自動運転自動車の開発も最終段階で、法律の改正などを伴う環境さえ整備されればスグにも第1弾がリリースされるでしょう。
自動車市場は世界中にあり非常に大きいですから、その技術開発競争は熾烈なもの。最新テクノロジーによって他社をリードしようとするのはどの会社も同じですね。
日米独の主要三カ国のメーカーだけでなく、インド・中国など新興国のメーカーもシェア争いにしのぎを削っていますが、自動車についての技術はやはり歴史あるメーカーに分があります。
ですから、アメリカの新興メーカー『テスラ(Tesla, Inc.)』は、電気自動車造りに特化することで、世界の主要自動車メーカーを向こうに回してかなりいい戦いをしているといえるでしょう。
■「テスラ」ってどんな会社? CEOマスク氏は伝説の人物!
『テスラ』は、Martin EberhardとMarc Tarpenningによって2003年に設立された、電気自動車の開発・製造・販売を行う会社です。

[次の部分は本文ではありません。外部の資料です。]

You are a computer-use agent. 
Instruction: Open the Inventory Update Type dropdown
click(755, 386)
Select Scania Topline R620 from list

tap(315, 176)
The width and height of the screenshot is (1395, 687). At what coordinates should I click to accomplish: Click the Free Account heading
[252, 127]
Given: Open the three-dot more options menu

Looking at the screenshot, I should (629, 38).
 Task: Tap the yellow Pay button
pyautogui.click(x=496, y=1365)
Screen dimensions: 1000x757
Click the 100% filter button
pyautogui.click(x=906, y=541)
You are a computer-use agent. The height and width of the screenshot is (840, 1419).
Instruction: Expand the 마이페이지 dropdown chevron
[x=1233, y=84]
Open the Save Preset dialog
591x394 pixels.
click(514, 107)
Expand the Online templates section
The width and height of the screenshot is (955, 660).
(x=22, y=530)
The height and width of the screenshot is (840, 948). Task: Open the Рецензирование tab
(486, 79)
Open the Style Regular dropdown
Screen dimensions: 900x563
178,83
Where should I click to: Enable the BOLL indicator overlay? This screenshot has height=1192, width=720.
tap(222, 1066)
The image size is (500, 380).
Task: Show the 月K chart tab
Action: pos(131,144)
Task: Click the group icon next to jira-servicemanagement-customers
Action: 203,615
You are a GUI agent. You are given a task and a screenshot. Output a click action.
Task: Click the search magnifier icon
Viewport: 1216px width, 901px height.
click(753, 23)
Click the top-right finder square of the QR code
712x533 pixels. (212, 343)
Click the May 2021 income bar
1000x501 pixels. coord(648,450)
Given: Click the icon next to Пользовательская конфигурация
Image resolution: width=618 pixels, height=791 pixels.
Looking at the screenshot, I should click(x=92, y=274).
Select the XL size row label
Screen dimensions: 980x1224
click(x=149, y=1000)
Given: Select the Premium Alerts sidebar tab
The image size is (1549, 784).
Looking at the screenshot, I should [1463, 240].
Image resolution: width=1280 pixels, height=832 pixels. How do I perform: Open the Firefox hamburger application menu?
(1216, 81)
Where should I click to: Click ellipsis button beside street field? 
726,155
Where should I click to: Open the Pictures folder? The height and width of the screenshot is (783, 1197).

現CEOであるイーロン・マスク(Elon Musk)氏は2004年-の資金集めを主導し、現在の地位に就きました。テスラが高く評価されるのは、マスク氏が立志伝中の人物だから、という面もあります。
マスク氏は南アフリカ共和国の出身。10歳のときにコンピューターを買ってプログラミングの勉強を始め、12歳のときには既に商業用ソフトを販売していたという恐るべき早熟ぶり。
1989年には南アフリカからカナダへ移住(母親がカナダ人だったのでイーロンにもカナダ国籍があった)。その後、奨学金を受けてアメリカのペンシルベニア大学へ入学。1995年にはスタンフォード大学の大学院に進学しますが2日で辞めています。
弟と一緒につくった『Zip2』社(後に『コンパック』社に売却)を皮切りに、1999年『X.com』社を設立(共同設立)と起業に力を注ぎます。このX.com社は2001年に『PayPal』社となります。
2002年には、ロケット製造の民間会社『スペースX』社を起業。この会社は、民間企業による宇宙輸送を可能にするため現在もロケットの打ち上げ実験を続けています。
そして2004年テスラ社に投資し、現在はCEOとして同社を主導しているのです。
■テスラは評価され過ぎなのか!?
10月13日のロイターの記事によれば、「テスラは09日以降に中間管理職など約400人を解雇した」とのこと。元社員が「これまで全く低評価を受けたことがないのに解雇された」と語ったそうです。テスラ社では「年次の全社的な評価作業の結果」としています。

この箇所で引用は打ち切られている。